CHICAGO (CN) – A reporter demands that Chicago deliver “three types of public records:” the mayor’s appointment schedule; the Police Department’s electronic records on “the incidence and nature of homicides and homicide investigations in the City;” and the “final report or assessment of the Chicago Police Department which the City has publicly acknowledged not only exists, but has had a direct effect on public policy in shaping Chicago Police Department administrative operations.”
Plaintiff Michael “Mick” Dumke says he has reported for the Chicago Reader and other media. He says the city denied his FOIA request for all three types of documents. He sued in Cook County Court, under the Illinois Freedom of Information Act.
The city denied his request for homicide information by claiming “that the information contains highly personal information about victims and perpetrators of crimes,” Dumke says. But Dumke claims the Chicago Police “publicize” much of the information he seeks on its “ClearPath” website for a brief period after each crime. And he says homicide victims no longer have any personal privacy interest, and the public interest in homicide arrestees outweighs any privacy issues the arrested people may have.

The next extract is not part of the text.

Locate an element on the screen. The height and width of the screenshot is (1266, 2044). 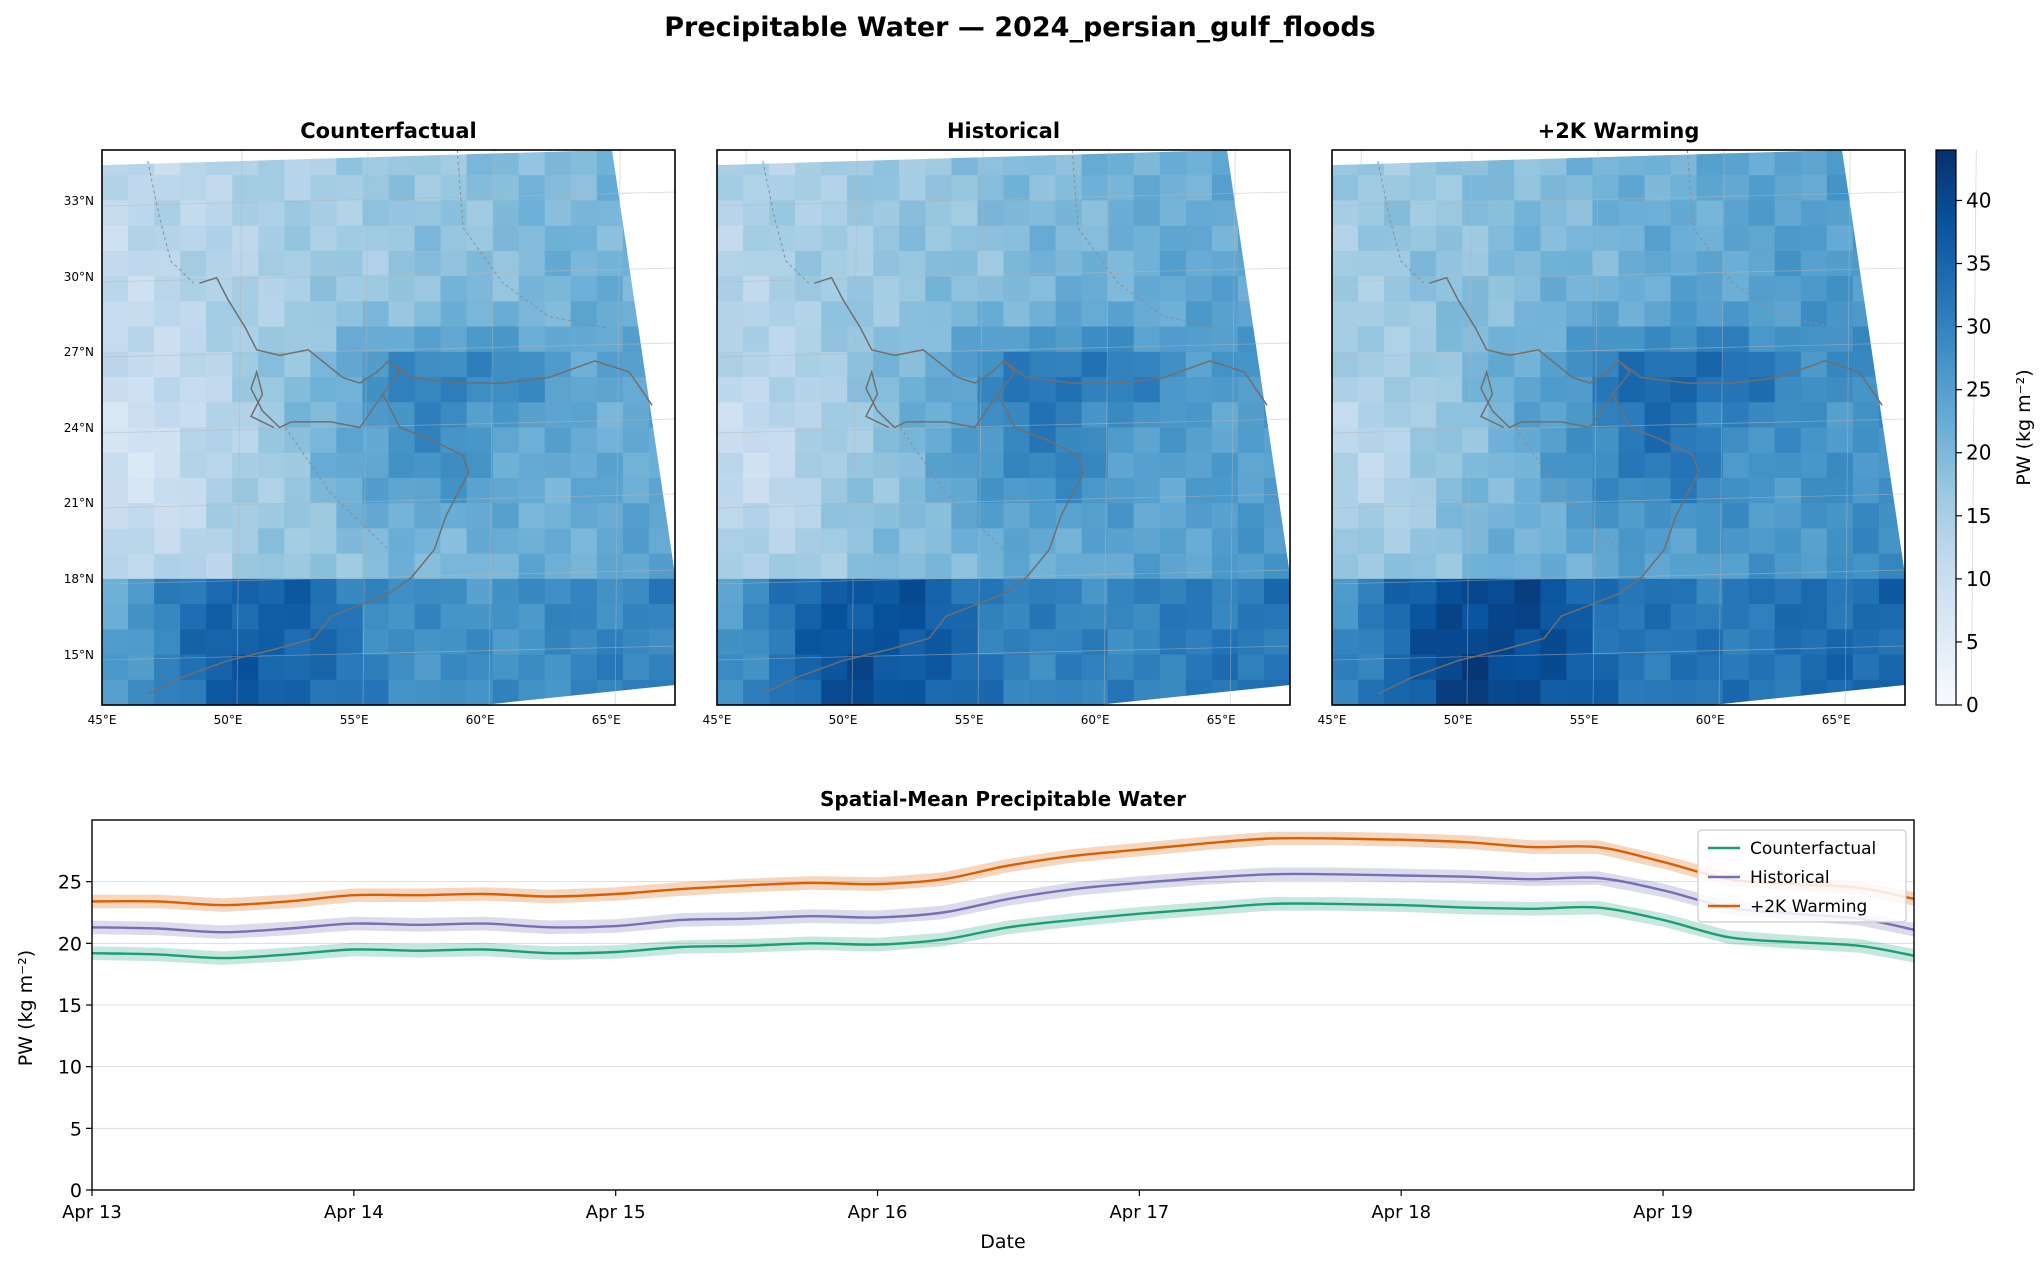
y-tick-label: 5 is located at coordinates (76, 1129).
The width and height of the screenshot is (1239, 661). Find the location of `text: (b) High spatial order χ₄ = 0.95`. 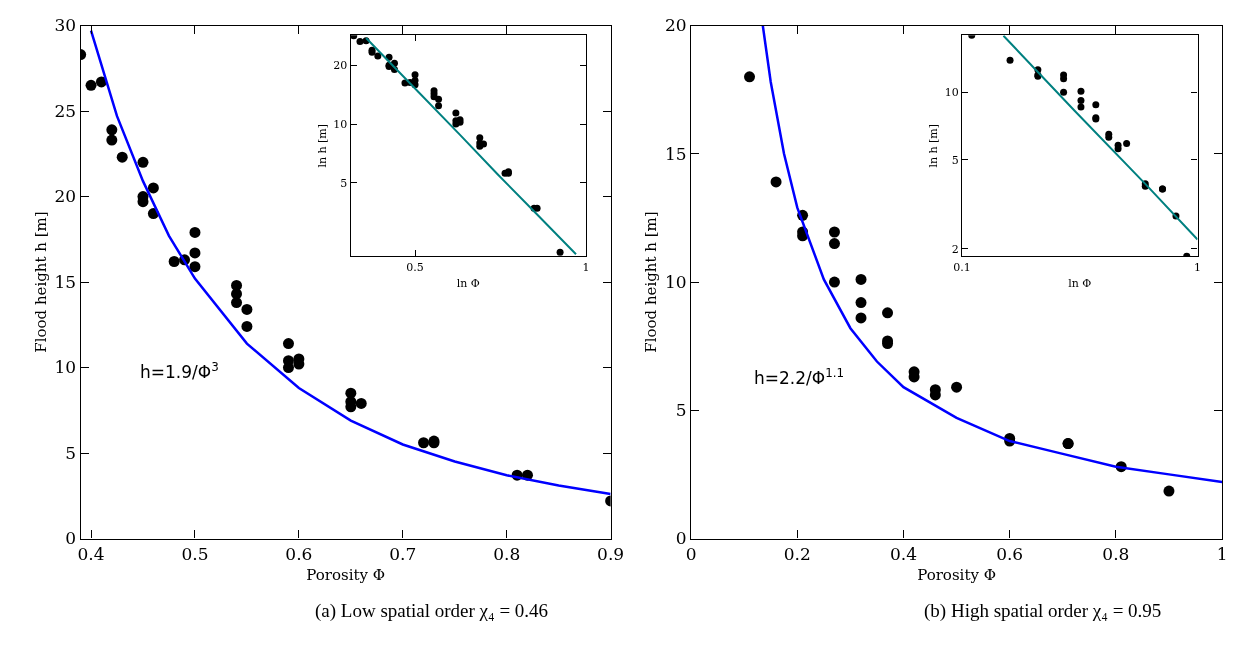

text: (b) High spatial order χ₄ = 0.95 is located at coordinates (1043, 611).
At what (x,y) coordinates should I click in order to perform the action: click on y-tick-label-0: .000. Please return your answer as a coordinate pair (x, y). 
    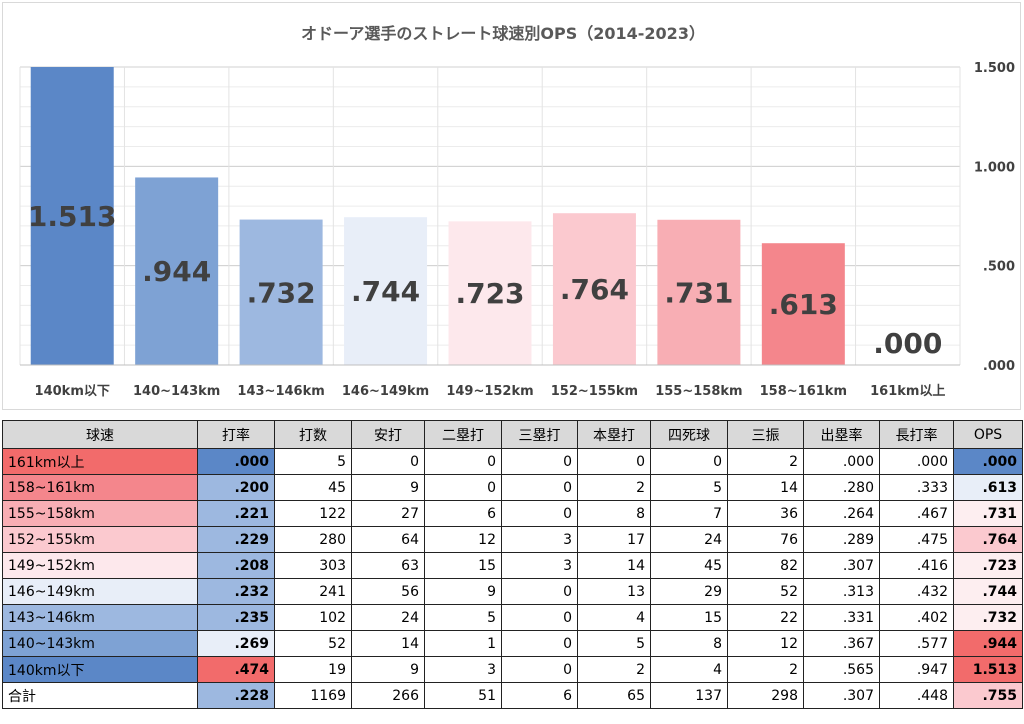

Dumke says that after the final report or assessment of the Chicago Police was completed, Mayor Richard Daley assigned 130 more officers to the street. The study was done by the consulting firms McKinsey & Co., and A.T. Kearney, with pro bono assistance from the Civic Consulting Alliance. The public interest in the report, Dumke says, is obvious.
Dumke wants to see the documents, and he wants his costs reimbursed. He is represented by John Elson with the Bluhm Legal Clinic at Northwestern University’s Law School.